(Records about finding elements on screens)
________________
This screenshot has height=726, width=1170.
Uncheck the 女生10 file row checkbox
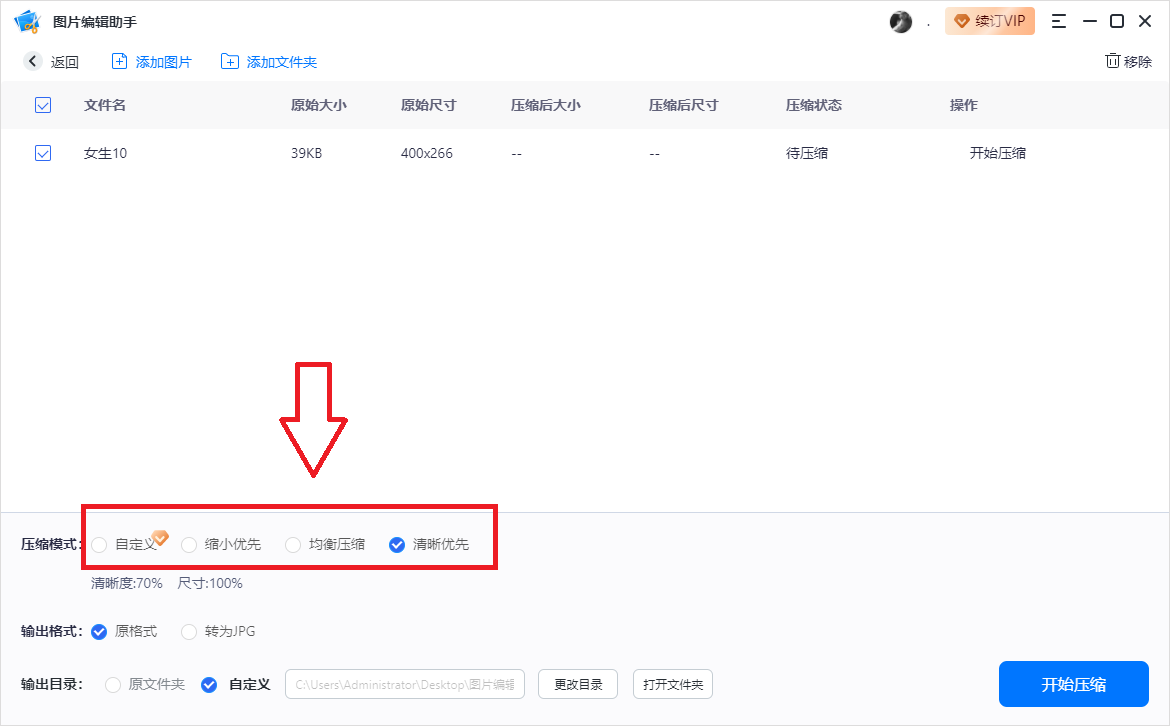(x=42, y=153)
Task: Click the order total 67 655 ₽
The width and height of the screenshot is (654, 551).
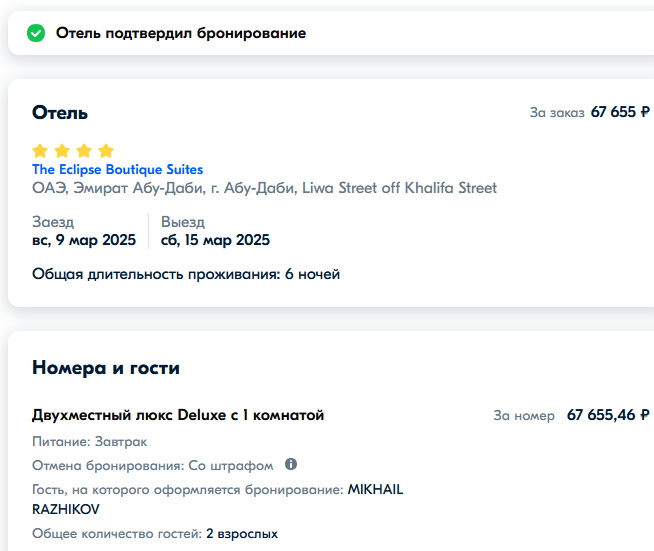Action: pyautogui.click(x=620, y=112)

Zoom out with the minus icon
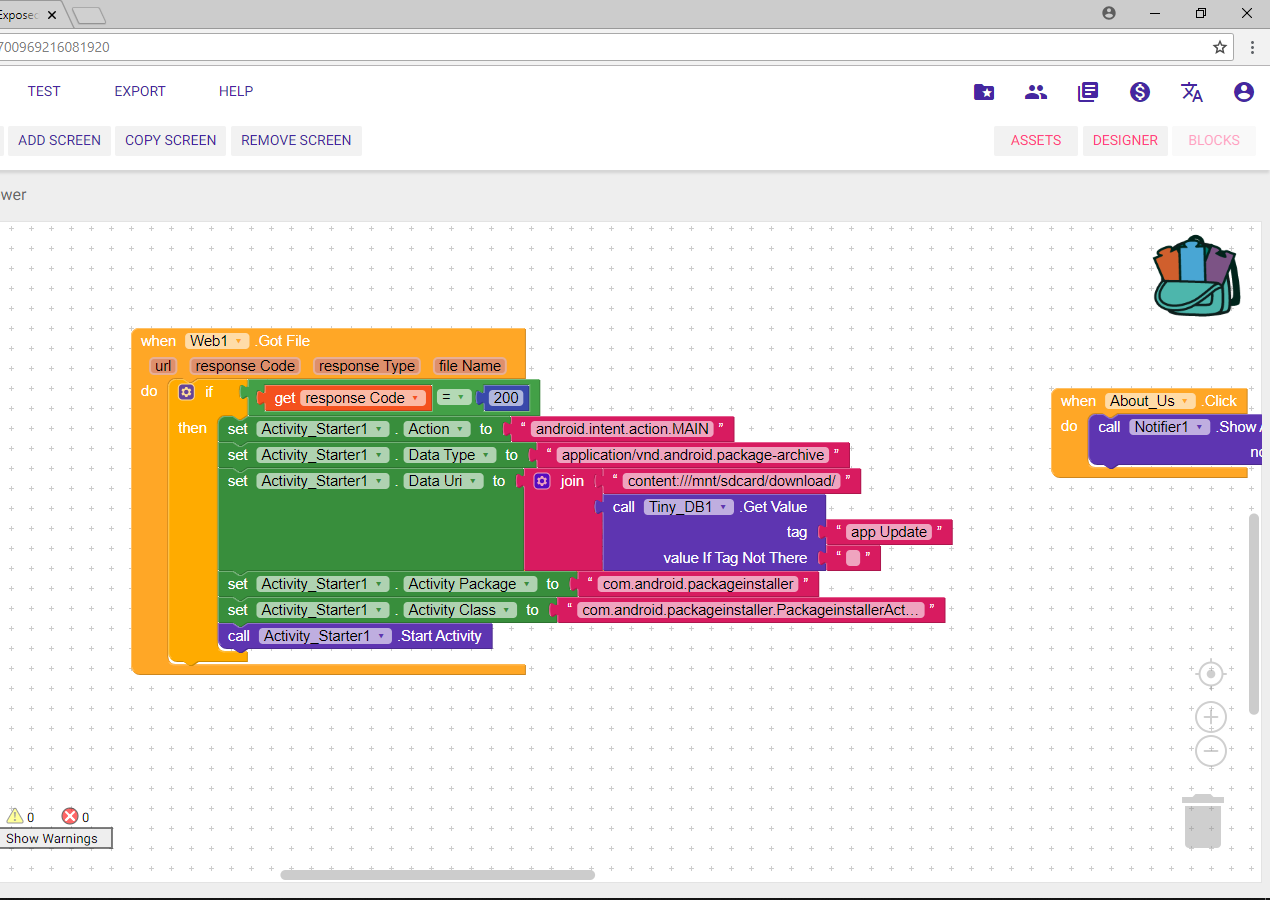coord(1211,751)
________________
Please update the listing by replacing every "screenshot" with "screen capture" and changing nothing else. Leave out the pictures.

▶ Output below:
This screen capture has height=726, width=1170.
Uncheck the 女生10 file row checkbox
(x=42, y=153)
Task: Click the order total 67 655 ₽
The width and height of the screen capture is (654, 551).
Action: pyautogui.click(x=620, y=112)

Zoom out with the minus icon
coord(1211,751)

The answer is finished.